Convergence and limit of $a_1 - a_2 +a_3-a_4 + \cdots$, where $a_n=\frac{1+\frac{1}{2}+\frac{1}{3} + \cdots +\frac{1}{n}}{n}$ 
For $n=1,2,3,...$, define
$$a_n=\frac{1+\frac{1}{2}+\frac{1}{3} + \cdots +\frac{1}{n}}{n}$$
Consider the series $S= a_1 - a_2 +a_3-a_4 + \cdots $. Prove that the series converges conditionally and what is its limit?

Using Liebnitz test I have proved the convergence of S. Using Comparison test I have proved that S is not absolutely convergent. How do I find the sum of the series S? Thank you for your help.
 A: The series of interest is given by $\sum_{n=1}^\infty \frac{(-1)^{n+1}}{n}H_n$ where $H_n =\sum_{k=1}^n \frac1k$.  Inasmuch as $H_n=\log(n)+\gamma +O(1/n)$, the series converges.  Therefore we can write
$$\begin{align}
\sum_{n=1}^\infty \frac{(-1)^{n+1}}{n}H_n&=\sum_{n=1}^\infty \frac{(-1)^{n+1}}{n}\sum_{k=1}^n \frac1k\\\\
&=\sum_{k=1}^\infty \frac1k \sum_{n=k}^\infty \frac{(-1)^{n+1}}{n}\\\\
&=\sum_{k=1}^\infty \sum_{n=0}^\infty \frac{(-1)^{n+k+1}}{k(n+k)}\\\\
&=\sum_{k=1}^\infty \frac{(-1)^{k+1}}{k^2}-\sum_{k=1}^\infty \sum_{n=1}^\infty \frac{(-1)^{n+k}}{k(n+k)}\\\\
&=\frac{\pi^2}{12}-\sum_{k=1}^\infty \sum_{n=1}^\infty \frac{(-1)^{n+k}}{k(n+k)}\tag1\\\\
&=\frac{\pi^2}{12}-\sum_{k=1}^\infty \sum_{n=1}^\infty \left(\frac{(-1)^{n+k}}{nk}-\frac{(-1)^{n+k}}{n(n+k)}\right)\tag2 \\\\
&=\frac{\pi^2}{12}-\log^2(2)+\sum_{k=1}^\infty \sum_{n=1}^\infty \frac{(-1)^{n+k}}{n(n+k)}\tag3
\end{align}$$



The interchange of the order of summation is straightforward to justify and is left to the reader to verify.  In going from $(1)$ to $(2)$ we used partial fraction expansion.

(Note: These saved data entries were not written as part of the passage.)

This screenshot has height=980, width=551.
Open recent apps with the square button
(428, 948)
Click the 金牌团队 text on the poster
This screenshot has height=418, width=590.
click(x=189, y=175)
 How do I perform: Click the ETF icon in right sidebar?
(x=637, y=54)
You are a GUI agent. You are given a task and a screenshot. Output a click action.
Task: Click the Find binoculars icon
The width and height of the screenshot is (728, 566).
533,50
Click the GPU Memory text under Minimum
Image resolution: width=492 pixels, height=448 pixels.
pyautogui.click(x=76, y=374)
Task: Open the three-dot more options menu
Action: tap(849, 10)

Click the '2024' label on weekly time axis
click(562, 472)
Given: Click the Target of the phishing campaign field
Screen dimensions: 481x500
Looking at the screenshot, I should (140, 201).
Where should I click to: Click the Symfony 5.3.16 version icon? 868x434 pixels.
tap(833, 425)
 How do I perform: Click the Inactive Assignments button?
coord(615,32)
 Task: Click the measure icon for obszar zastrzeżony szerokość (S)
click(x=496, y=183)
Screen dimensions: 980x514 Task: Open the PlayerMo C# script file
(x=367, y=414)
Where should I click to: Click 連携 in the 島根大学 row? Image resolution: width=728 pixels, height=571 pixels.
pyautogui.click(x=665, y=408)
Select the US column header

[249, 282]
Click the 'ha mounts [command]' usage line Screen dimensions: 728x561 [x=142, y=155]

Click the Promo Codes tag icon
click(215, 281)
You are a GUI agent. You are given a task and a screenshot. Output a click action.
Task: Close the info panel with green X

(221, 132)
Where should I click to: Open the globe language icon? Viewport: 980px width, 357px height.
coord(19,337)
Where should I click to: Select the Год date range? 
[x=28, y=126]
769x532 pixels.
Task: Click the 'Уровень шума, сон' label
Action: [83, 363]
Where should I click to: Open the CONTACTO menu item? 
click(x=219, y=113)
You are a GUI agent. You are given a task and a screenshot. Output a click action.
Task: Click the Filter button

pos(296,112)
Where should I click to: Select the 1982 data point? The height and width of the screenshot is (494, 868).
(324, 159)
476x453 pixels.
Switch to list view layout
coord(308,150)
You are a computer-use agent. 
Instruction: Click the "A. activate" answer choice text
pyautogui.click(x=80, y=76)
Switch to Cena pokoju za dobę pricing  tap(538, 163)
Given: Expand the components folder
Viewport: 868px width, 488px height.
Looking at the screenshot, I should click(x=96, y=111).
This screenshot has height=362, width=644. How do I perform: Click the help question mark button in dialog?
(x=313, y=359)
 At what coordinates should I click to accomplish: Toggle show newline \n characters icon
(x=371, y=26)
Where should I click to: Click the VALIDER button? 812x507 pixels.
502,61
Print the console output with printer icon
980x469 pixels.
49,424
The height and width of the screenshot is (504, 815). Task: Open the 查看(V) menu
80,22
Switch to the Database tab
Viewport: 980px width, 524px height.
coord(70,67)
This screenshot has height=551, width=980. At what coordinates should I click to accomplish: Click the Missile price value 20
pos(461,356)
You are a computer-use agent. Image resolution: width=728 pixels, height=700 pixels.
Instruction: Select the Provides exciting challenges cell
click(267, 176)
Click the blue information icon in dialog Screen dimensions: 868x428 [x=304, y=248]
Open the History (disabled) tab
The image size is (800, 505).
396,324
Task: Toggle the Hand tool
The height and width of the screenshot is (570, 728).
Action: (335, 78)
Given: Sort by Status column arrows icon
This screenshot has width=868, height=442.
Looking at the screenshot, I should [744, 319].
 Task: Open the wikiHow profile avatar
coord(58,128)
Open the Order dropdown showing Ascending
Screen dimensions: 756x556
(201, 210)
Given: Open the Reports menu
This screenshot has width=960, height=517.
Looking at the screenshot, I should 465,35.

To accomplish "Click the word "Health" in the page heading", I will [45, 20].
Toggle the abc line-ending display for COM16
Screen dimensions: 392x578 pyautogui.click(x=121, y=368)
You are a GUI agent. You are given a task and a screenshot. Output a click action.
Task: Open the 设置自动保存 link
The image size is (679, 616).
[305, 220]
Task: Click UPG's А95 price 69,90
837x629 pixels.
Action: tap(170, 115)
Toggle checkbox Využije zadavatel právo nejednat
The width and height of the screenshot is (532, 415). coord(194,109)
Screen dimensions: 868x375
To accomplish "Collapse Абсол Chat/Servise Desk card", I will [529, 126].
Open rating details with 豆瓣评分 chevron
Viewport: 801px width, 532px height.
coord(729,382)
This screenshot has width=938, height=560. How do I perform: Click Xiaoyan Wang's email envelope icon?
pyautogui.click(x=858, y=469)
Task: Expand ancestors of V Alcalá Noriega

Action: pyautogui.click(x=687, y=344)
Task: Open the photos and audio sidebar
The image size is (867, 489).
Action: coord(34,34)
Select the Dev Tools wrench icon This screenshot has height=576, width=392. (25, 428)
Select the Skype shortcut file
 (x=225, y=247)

Now, not that the series on the right-hand side of $(3)$ is identical to the series on the right-hand side of $(1)$ (indices interchanged).  Hence, we see that
$$2\sum_{k=1}^\infty \sum_{n=1}^\infty \frac{(-1)^{n+k}}{k(n+k)}=\log^2(2)$$
from which we find that
$$\bbox[5px,border:2px solid #C0A000]{\sum_{n=1}^\infty \frac{(-1)^{n+1}}{n}H_n=\frac{\pi^2}{12}-\frac12\log^2(2)}$$
And we are done.
A: First of all, the generating function of the harmonic numbers is:
$$\sum_{n\ge1}H_nz^{n-1}=-\frac{\ln(1-z)}{z(1-z)}=-\frac{\ln(1-z)}{1-z}-\frac{\ln(1-z)}z,$$
absolutely convergent for $|z|<1$. Integrating, we obtain:
\begin{align}
\sum_{n\ge 1}\frac1{n}H_nz^n&=-\int_0^z\left[\frac{\ln(1-t)}{1-t}+\frac{\ln(1-t)}{t}\right]dt\\
&=\frac12(\ln(1-z))^2+\int_0^z\frac{\ln(1-t)}tdt\ (|z|<1).\end{align}
Now, taking the limit $z\to-1$, we obtain:
\begin{align}\sum_{n\ge 1}\frac{(-1)^n}nH_n&=\frac12(\ln2)^2+\int_0^{-1}\frac{\ln(1-t)}tdt\\
&=\frac12(\ln2)^2-\frac{\pi^2}{12},\end{align}
where the last integral can be evaluated with the same method as done here.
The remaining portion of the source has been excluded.